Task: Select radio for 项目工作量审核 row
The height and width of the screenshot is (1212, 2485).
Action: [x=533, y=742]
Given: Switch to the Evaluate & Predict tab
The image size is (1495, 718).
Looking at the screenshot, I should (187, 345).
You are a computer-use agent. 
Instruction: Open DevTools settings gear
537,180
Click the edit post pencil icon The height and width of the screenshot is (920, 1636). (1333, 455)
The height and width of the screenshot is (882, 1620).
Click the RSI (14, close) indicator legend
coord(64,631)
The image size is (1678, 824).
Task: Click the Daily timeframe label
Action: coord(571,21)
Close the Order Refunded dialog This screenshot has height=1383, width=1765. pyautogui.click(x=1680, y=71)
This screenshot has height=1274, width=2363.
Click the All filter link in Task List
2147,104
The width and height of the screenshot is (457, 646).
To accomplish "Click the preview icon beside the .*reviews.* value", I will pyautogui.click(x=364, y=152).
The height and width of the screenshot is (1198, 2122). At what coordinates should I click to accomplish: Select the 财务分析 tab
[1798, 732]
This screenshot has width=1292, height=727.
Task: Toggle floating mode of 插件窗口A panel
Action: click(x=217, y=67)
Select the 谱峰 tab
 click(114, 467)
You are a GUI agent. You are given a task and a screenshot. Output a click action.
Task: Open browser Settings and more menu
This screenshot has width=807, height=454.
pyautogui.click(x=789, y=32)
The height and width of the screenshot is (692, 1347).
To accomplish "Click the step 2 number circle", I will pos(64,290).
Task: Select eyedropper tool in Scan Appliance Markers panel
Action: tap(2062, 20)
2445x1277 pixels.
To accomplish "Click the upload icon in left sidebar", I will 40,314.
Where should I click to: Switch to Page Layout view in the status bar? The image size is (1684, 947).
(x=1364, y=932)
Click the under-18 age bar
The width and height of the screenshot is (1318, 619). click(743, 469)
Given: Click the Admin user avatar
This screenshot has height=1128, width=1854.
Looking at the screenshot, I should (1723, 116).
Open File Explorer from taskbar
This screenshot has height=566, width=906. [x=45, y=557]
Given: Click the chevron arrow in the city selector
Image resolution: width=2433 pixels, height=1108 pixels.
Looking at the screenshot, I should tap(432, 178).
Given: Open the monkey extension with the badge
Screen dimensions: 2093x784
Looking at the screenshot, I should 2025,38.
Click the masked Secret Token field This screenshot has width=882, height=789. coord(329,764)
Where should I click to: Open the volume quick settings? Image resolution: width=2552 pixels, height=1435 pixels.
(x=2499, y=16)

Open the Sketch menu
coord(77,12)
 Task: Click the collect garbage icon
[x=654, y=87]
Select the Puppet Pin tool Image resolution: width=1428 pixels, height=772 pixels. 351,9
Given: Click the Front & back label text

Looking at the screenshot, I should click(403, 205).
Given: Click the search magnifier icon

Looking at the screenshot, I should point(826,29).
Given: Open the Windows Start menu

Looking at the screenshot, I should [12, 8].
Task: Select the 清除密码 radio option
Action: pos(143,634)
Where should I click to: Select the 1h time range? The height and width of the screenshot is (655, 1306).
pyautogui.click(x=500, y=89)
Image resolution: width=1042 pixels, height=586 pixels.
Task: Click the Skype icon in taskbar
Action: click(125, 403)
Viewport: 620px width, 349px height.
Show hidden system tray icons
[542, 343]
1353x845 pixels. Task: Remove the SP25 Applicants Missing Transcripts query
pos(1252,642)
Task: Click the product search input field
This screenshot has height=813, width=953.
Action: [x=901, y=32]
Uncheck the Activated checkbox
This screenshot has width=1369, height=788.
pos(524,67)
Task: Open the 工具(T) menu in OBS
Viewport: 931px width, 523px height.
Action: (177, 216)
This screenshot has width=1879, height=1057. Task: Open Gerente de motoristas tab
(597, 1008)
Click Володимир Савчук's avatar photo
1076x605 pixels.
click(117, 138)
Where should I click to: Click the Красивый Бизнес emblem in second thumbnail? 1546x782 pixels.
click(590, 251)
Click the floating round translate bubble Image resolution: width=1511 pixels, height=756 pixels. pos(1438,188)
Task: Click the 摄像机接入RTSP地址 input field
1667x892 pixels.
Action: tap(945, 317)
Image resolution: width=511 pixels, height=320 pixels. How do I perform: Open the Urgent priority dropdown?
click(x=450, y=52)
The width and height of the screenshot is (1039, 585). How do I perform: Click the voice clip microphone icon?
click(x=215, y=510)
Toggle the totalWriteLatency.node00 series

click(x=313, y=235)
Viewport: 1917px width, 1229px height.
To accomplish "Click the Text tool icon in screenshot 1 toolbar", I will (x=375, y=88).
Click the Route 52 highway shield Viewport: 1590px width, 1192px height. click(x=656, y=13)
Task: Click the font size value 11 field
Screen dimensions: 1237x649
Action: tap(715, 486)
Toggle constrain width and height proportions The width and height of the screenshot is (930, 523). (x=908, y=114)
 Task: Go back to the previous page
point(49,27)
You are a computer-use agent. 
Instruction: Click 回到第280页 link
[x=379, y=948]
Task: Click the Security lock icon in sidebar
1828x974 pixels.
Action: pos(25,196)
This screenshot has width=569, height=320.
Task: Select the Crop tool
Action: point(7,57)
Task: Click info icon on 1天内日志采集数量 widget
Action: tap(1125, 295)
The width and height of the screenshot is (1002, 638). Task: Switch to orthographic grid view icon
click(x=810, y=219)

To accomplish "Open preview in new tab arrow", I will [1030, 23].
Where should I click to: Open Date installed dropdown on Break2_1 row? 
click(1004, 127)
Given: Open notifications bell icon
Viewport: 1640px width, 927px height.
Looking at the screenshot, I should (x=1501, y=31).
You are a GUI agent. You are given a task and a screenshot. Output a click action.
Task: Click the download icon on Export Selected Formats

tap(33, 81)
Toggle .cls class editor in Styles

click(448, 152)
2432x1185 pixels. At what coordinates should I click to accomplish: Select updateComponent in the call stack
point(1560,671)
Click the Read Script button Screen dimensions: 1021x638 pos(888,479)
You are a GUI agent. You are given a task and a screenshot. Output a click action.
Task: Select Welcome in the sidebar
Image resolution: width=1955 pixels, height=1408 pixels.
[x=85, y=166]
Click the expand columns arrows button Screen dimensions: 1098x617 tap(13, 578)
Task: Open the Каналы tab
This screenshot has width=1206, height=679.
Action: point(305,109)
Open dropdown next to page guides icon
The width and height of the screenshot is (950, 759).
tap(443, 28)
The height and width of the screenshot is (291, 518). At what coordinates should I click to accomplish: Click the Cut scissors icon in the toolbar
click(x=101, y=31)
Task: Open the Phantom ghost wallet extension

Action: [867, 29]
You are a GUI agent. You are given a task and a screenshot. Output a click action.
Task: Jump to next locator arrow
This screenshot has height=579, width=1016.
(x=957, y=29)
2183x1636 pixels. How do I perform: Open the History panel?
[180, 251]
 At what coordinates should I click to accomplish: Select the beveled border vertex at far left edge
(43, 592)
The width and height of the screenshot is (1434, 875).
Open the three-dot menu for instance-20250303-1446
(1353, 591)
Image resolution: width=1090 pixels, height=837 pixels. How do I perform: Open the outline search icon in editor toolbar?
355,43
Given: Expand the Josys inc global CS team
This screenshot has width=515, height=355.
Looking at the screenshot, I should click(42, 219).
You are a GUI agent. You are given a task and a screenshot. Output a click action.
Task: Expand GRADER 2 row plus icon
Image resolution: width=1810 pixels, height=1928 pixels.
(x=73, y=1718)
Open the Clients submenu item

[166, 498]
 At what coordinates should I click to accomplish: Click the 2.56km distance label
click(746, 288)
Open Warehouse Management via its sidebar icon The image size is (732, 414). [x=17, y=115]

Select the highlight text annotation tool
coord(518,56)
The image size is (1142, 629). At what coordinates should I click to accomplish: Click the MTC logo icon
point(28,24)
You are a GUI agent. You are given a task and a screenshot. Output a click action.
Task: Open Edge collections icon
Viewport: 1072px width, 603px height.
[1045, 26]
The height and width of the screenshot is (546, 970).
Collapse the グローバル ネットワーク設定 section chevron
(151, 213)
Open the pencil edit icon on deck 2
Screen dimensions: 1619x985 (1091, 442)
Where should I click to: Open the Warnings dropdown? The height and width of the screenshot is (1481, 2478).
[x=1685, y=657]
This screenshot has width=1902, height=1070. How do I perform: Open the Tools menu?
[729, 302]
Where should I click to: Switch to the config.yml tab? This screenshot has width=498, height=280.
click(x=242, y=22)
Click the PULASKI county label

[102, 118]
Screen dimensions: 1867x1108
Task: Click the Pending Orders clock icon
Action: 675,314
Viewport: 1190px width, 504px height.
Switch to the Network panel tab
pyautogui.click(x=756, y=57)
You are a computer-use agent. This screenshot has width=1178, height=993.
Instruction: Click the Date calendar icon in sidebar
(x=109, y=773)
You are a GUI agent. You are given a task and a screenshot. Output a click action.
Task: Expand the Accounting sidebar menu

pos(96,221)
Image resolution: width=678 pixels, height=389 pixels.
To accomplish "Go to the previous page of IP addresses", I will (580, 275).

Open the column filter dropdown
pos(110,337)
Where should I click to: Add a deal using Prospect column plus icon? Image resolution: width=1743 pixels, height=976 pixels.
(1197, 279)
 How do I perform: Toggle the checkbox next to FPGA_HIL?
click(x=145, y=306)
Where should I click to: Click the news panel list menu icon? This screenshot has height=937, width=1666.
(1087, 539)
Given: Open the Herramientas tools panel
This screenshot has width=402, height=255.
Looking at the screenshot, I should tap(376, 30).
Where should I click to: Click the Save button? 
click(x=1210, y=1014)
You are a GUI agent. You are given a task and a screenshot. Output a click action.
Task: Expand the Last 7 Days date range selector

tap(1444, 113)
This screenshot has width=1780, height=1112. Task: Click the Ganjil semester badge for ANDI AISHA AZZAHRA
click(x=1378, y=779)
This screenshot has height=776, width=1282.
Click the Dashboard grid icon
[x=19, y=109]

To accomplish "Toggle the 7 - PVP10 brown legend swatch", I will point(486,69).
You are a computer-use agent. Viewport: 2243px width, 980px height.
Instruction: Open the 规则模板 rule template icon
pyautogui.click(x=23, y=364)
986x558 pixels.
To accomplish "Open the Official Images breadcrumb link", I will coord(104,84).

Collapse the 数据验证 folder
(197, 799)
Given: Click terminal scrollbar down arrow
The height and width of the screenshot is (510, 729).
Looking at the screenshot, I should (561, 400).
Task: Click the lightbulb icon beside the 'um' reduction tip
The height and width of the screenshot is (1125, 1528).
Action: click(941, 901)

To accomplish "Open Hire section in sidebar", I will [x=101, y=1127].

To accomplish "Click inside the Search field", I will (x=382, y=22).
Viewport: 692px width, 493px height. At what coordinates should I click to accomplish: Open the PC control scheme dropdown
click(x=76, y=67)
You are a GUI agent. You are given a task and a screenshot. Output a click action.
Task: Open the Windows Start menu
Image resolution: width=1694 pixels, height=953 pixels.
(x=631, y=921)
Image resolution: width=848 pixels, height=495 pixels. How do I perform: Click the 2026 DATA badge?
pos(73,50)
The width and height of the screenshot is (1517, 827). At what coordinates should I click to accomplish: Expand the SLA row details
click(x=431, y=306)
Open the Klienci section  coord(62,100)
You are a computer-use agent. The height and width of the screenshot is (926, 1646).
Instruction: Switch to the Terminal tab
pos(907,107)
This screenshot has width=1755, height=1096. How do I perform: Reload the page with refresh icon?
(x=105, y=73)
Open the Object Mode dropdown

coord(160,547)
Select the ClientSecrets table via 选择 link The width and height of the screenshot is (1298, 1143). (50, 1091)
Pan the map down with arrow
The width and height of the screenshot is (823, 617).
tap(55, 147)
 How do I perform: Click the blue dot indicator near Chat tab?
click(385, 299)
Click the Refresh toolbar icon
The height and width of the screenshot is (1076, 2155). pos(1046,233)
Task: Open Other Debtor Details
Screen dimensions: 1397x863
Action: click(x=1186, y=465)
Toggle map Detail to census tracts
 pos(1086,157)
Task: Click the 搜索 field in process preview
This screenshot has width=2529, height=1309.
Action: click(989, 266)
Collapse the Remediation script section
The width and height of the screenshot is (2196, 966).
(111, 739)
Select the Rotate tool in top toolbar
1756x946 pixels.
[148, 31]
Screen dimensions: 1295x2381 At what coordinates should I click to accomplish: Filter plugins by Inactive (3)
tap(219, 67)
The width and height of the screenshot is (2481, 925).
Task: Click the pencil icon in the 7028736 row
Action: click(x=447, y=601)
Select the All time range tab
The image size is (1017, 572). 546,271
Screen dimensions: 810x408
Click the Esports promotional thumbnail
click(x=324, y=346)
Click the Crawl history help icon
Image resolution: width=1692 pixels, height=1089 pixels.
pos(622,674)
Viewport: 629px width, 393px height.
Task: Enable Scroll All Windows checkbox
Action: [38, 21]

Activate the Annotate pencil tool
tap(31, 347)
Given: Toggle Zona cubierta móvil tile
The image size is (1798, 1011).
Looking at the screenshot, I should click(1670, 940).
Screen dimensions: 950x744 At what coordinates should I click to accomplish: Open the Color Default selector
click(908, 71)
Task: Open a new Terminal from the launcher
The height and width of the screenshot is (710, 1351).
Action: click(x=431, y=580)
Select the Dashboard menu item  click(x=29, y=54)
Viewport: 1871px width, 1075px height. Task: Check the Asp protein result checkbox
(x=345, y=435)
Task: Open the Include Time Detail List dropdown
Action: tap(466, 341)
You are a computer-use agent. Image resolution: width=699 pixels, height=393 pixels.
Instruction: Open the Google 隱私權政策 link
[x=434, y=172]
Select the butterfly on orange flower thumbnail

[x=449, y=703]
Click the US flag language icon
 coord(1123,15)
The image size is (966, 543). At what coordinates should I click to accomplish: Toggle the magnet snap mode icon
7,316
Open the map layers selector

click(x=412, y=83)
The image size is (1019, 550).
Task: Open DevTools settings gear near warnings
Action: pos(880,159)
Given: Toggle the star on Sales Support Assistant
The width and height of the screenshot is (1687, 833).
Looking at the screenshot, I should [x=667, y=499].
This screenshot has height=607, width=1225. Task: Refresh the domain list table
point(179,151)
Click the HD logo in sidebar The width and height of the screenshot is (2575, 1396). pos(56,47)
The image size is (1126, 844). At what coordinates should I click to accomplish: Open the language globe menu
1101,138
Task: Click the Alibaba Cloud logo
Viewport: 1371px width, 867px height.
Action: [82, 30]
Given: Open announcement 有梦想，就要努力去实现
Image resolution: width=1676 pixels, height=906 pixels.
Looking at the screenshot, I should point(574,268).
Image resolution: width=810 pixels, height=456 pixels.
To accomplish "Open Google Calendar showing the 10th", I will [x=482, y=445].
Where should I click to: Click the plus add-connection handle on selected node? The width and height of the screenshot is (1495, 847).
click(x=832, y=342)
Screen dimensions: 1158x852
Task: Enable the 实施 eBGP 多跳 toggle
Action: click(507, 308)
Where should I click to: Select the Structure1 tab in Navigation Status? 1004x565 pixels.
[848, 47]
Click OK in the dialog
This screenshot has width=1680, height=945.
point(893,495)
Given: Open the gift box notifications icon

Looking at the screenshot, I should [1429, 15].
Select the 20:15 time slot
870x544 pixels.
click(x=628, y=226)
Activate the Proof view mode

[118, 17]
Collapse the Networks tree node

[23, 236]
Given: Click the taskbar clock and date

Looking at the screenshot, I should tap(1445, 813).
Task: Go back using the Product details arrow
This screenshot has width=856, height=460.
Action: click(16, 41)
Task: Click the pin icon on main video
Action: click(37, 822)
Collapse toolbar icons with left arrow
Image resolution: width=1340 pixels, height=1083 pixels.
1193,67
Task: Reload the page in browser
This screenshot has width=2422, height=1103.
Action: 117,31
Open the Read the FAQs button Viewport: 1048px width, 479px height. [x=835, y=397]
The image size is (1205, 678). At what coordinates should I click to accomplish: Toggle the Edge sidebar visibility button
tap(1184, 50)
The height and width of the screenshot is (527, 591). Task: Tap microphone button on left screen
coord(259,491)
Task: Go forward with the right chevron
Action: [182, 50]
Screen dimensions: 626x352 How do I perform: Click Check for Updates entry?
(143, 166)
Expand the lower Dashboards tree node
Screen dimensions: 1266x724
--- --- ---
• About this exercise:
Nothing but a number should be given: the count of lines in the material where the string "value" occurs.

• Expected output:
2